By implementing this project, we aim to promote the application of digital therapeutics in the rehabilitation of cognitive impairment among the elderly, establish a provincial monitoring and management network for cognitive impairment in older adults, and advance the development of health databases for the elderly. Through the creation of dementia-friendly communities, we will implement early community-based prevention and intervention strategies for cognitive impairment, slow its progression, and tangibly improve the quality of life for this elderly population.


Cognitive Impairment Screening and Intervention: Digital Technology Holds Great Promise


An examination of regions in China with distinctive approaches to cognitive impairment screening reveals that these representative areas invariably rely on digital technologies, including digital therapeutics and brain science, as their foundational support. This is because digital technology can significantly lower the skill requirements for primary care screening personnel, improve adherence to screening protocols, and thereby substantially enhance screening efficiency.


According to VCBeat, digital technologies had not been introduced in a previous screening pilot program in a certain region, resulting in prolonged training periods for primary healthcare workers and limited proficiency. In traditional screening approaches, primary healthcare workers were required to administer questionnaire surveys to elderly individuals using standardized scales, with each session lasting at least 30 minutes, leading to extremely poor compliance. After the introduction of digital technologies in the locality, similar population-wide screenings could be completed in just 3–5 minutes, significantly improving both efficiency and quality.

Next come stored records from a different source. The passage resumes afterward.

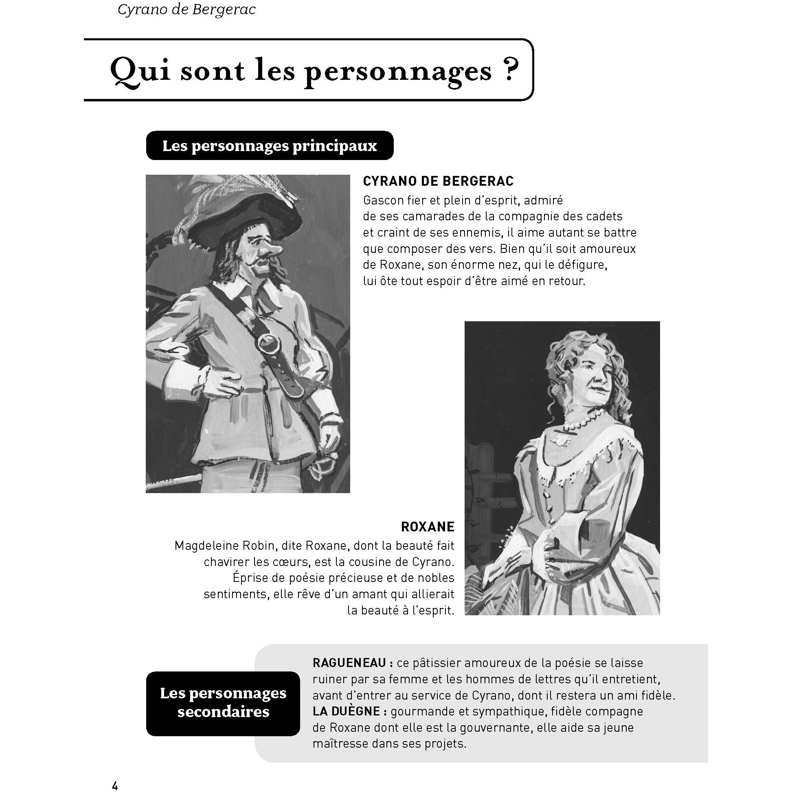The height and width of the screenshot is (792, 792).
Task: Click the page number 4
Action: point(115,785)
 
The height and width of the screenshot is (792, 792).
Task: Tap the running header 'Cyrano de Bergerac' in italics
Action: point(186,10)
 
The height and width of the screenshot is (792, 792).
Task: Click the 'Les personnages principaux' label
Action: point(269,146)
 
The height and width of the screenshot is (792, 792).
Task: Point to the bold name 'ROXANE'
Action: point(428,527)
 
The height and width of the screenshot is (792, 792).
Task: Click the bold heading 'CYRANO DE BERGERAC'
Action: point(438,181)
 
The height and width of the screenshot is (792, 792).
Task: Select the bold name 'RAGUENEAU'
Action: point(349,663)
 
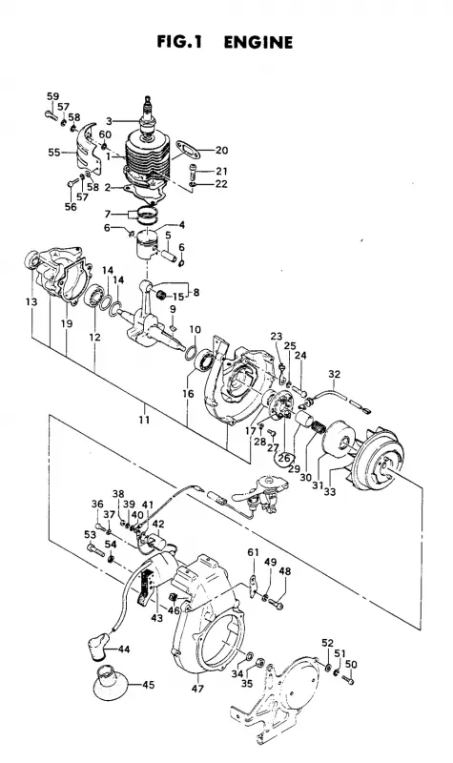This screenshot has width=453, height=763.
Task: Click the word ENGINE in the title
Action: (x=257, y=42)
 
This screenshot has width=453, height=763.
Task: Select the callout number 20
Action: (x=221, y=150)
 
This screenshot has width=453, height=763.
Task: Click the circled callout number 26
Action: (x=284, y=458)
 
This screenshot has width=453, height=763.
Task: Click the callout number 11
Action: (x=144, y=419)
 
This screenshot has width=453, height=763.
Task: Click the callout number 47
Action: (x=197, y=689)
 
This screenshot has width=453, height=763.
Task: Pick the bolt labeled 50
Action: (x=347, y=679)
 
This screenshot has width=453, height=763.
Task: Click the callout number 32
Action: (x=335, y=374)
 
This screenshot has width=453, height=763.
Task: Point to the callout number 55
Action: (x=54, y=153)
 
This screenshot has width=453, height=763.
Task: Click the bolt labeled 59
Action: (x=51, y=115)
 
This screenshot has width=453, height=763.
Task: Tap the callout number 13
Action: (x=31, y=302)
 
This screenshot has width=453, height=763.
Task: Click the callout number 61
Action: (x=253, y=552)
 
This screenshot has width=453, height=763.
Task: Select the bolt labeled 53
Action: (x=96, y=551)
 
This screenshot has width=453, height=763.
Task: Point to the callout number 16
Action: (x=188, y=393)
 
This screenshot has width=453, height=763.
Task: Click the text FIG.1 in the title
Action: (x=179, y=42)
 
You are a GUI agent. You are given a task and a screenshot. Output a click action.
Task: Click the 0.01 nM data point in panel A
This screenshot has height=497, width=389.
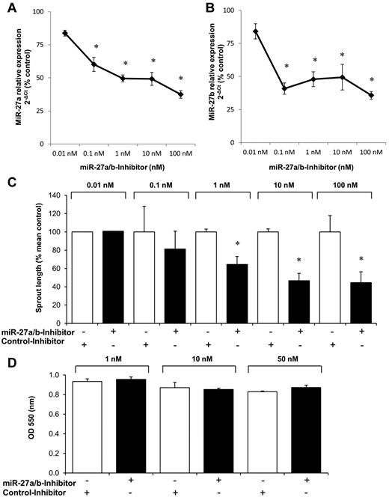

Meanwhile, digital technology also holds significant importance in the intervention of cognitive impairment. Given the scarcity of existing medical resources for cognitive impairment and the limitations and shortcomings of pharmacological interventions, digital technology can provide standardized services and expand service accessibility, thereby reducing the development cycle that would originally take more than a decade to just two to three years. This undoubtedly creates a win-win situation for all stakeholders.